The process of breaking a complex problem down into the right primitives requires great understanding of the original problem in the first place.
Whats blocking me during programming usually are edge cases I had no idea about. Its still hard to find good material on compilers if you are not into reading dry ass books. Thats a me problem though, I simply cant force myself to read boring factual only content (one of the reasons as to why I love beejs guides).
> The process of breaking a complex problem down into the right primitives requires great understanding of the original problem in the first place.

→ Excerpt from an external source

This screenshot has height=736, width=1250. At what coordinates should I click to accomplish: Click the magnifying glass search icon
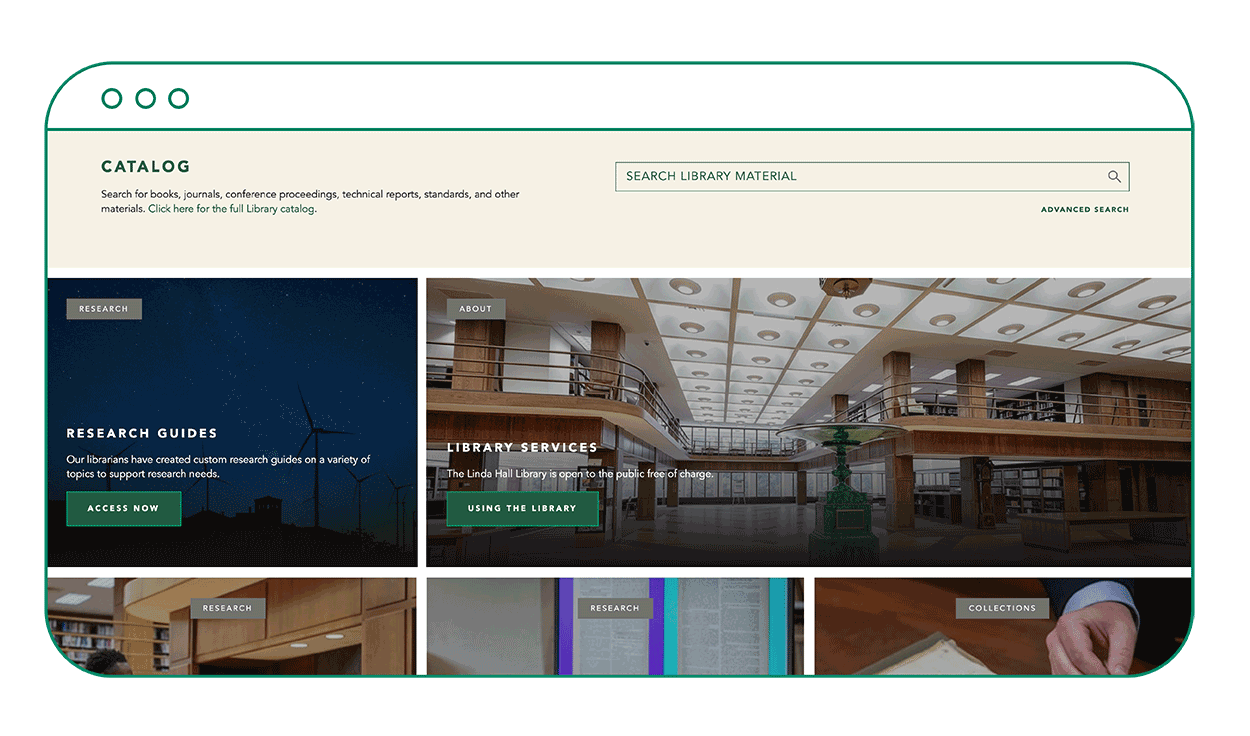click(x=1114, y=176)
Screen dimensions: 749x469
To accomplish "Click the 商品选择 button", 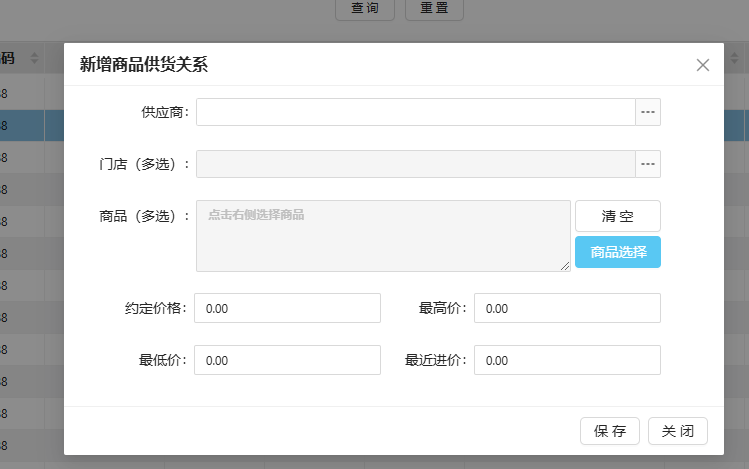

Yes, but with experience that just becomes a matter of recognizing problem and design patterns. When you see a parsing problem, you know that the simplest/best design pattern is just to define a Token class representing the units of the language (keywords, operators, etc), write a NextToken() function to parse characters to tokens, then write a recursive descent parser using that.
Any language may have it's own gotchas and edge cases, but knowing that recursive descent is pretty much always going to be a viable design pattern (for any language you are likely to care about), you can tackle those when you come to them.